What language and platform do you plan to use? I think a modern OO-language will be helpful.

[+] _RPM|9 years ago|reply
Just a note: The browser as we use it today is a result of 20+ years of human work and innovation. It's what you would call a killer application.
[+] iamben|9 years ago|reply
Equally - the car we drive today is a result of 130 years of human work and innovation. But after all that time we're seeing a real shake with the electric car. Things change when people try. I say good luck to the girl/guy - perhaps they'll create something incredible :-)
[+] txutxu|9 years ago|reply
Well, this is what I could do in that (or almost any) case:

1) Setting features, key points, points to avoid, and goals of the project.

2) Choosing the toolchain to use, for resolving the points at 1)

3) Coding the features with that toolchain

Step 2, may involve: to read a lot (doc, rfc's, specifications, using search engines with keywords, search for "problems", etc) to look at other people's source code of similar programs, to try other people's tools and libraries and evaluate and compare them, to make integration tests, and to make Proofs Of Concept prototypes.

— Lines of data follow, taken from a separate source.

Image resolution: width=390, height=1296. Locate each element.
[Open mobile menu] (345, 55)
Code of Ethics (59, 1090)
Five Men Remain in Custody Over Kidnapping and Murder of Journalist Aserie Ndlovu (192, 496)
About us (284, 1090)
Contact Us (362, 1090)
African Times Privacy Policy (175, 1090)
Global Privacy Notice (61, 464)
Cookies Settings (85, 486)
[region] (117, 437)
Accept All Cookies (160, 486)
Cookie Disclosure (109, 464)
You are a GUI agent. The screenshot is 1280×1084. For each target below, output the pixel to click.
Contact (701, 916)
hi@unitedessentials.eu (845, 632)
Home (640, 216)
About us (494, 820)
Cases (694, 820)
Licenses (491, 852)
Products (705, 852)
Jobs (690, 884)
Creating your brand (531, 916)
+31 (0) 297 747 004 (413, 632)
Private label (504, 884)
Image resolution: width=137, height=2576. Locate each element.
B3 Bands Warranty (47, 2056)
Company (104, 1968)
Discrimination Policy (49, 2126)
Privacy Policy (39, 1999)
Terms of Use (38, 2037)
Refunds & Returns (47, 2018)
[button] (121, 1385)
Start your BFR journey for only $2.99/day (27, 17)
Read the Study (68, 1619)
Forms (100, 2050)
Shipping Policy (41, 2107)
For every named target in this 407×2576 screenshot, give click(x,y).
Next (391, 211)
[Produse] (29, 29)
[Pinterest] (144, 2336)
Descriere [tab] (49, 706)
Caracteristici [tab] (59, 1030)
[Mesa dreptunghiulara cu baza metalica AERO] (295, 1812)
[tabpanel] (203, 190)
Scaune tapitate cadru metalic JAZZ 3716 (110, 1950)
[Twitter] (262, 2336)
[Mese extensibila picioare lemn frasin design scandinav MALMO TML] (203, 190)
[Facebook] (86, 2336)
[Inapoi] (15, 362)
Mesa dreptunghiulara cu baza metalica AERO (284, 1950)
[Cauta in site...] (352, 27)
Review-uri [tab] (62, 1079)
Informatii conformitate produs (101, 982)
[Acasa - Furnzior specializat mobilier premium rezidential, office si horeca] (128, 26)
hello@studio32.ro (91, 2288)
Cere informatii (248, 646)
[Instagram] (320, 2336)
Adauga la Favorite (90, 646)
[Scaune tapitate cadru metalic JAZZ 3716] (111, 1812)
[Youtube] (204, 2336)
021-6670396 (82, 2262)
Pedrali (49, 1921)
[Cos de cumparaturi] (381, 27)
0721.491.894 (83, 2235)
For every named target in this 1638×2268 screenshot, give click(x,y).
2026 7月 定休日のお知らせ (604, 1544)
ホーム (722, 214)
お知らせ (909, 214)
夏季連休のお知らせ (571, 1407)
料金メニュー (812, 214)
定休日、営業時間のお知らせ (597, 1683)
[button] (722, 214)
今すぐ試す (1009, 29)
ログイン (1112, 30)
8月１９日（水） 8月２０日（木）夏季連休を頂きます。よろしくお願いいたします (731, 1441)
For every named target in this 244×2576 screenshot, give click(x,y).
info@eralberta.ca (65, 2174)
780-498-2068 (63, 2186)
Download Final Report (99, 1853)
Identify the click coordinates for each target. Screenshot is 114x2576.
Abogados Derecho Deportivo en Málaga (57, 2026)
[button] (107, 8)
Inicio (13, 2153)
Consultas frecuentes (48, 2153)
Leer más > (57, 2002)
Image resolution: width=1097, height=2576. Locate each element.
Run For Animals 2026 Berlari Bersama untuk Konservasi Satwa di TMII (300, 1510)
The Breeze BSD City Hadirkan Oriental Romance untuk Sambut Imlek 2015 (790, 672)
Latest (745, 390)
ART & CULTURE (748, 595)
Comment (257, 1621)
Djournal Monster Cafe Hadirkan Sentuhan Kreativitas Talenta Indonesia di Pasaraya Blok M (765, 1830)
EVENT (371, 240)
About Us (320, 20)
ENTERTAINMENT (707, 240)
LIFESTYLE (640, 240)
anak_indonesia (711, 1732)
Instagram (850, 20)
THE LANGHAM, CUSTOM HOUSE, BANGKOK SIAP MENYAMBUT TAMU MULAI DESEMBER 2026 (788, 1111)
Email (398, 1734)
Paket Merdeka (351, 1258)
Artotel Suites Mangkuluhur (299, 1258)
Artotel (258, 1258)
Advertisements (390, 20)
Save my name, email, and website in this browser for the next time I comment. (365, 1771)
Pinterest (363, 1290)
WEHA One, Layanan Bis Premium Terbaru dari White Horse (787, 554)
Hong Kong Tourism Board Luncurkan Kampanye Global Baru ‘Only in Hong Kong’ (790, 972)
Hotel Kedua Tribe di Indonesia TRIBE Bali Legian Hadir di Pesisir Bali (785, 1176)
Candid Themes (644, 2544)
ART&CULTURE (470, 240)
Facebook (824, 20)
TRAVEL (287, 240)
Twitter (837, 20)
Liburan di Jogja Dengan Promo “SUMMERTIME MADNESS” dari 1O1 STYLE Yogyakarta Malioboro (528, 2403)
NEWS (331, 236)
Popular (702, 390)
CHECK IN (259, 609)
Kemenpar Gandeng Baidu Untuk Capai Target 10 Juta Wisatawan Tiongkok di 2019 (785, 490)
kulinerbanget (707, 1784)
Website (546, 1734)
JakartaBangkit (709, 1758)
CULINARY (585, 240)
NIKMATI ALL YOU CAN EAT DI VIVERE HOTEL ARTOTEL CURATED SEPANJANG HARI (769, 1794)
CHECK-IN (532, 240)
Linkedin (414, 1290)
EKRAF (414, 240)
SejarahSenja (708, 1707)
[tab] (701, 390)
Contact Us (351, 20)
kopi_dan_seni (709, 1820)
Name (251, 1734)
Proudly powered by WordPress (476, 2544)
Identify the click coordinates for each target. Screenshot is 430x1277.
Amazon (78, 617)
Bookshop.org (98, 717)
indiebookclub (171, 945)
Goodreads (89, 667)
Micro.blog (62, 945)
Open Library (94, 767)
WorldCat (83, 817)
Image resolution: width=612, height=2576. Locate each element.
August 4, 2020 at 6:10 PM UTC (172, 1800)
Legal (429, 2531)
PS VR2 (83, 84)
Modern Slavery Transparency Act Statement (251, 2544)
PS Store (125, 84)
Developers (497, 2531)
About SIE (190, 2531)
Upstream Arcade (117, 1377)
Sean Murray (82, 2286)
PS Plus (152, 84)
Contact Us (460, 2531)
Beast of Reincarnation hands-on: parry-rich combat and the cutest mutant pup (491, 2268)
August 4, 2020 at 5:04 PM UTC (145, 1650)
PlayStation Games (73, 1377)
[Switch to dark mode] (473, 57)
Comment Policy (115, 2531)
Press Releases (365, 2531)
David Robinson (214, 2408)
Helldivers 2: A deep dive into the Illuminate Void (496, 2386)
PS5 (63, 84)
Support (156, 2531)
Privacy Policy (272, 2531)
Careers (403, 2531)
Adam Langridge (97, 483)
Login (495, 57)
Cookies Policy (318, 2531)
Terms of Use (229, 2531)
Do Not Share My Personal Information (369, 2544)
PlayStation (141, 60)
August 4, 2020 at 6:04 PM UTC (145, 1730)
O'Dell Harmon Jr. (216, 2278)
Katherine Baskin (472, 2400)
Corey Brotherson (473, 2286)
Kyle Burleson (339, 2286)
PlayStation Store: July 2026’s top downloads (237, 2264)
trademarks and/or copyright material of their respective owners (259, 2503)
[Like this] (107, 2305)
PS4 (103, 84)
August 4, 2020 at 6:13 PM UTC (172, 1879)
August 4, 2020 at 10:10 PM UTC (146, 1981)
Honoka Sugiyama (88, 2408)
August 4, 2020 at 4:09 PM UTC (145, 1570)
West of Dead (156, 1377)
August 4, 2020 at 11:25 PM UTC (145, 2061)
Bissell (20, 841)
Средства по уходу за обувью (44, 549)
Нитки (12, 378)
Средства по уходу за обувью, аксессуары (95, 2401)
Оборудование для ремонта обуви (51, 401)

The toolchain (programing language, user GUI, etc) comes with an ecosystem (I hope you don't aim at rewriting also your $lang libraries for validate XML or interact with devices), so you have to choose looking at both.

To separate steps 2 and 3, use iterations, while you have resources.

If you find an opensource product that full-fills all your definitions of point 1), except a few of them, you can evaluate to start by a patch and a pull-request to them, or a fork :P

[+] WayneBro|9 years ago|reply
Do you want to build a web browser or a web browser engine?

If you just want to build a web browser, here's my request for a new browser for iOS since web browsing on iOS is a second or third rate experience:

- Built-in ad-blocking.

- A way to disable JavaScript immediately for any website.

- A desktop mode that actually works, so that YouTube, Reddit, Imgur and other sites don't redirect me to their crappy mobile site without asking.

- Launches a completely separate app for private browsing.

Right now I use Dolphin browser on iOS and despite being in desktop mode, I still have to refresh every YouTube page that I land on in order to get the desktop style native HTML5 video player that allows me to go full-screen. On Imgur, gifv files don't play - I have to change the extension to gif and then wait 60 seconds as it downloads. Lots of other sites have similar types of issues. Meanwhile, gifv files work fine in Brendan Eich's "Brave" browser. It could be as easy to fix as just changing the user-agent.

Dolphin has good ad-blocking, but there is no way to quickly turn off JavaScript for a given page or domain (ala Quick JavaScript Switcher for Chrome).

The thing that really annoys me though about Dolphin is that Private Browsing does not work at all. That's probably because they want you to buy Dolphin Zero for $2.99.

[+] speg|9 years ago|reply
I checked out Brave yesterday for the first time and I think it does most of those things.
[+] softawre|9 years ago|reply
3 dollars? It really annoys you and you can't be bothered to spend 3 dollars?
[+] hugozap|9 years ago|reply
I'd say, if you have the opportunity and want to go wild skip the DOM and create an equivalent model using OpenGL. All the other Web platform features like the distribution model, resource streaming etc can still be used. It's just that the DOM is the great bottleneck and most of the hours devoted to improve the Web are being wasted on sorting quirks related to the DOM. Maybe yours will be the starting point towards a DOM-free Web! :)
[+] IncRnd|9 years ago|reply
You can accept entered URLs and fetch & display web pages quite easily nowadays. You should, depending on the vertical, be very concerned about security.

What are your goals (to a greater degree than "web browswer")?

[+] bigato|9 years ago|reply
1. Write a webassembly interpreter/vm; (main step)

2. Using webassembly, write an html interpreter/renderer;

3. Using webassembly, write an css, js ... interpreter/renderer;

4. Keep doing this for all w3c standards for the rest of your life.

Chances are that by the time you are somewhere in the middle of step 2, people will have written the other interpreters in webassembly and the result of step 1 will be a functional browser already.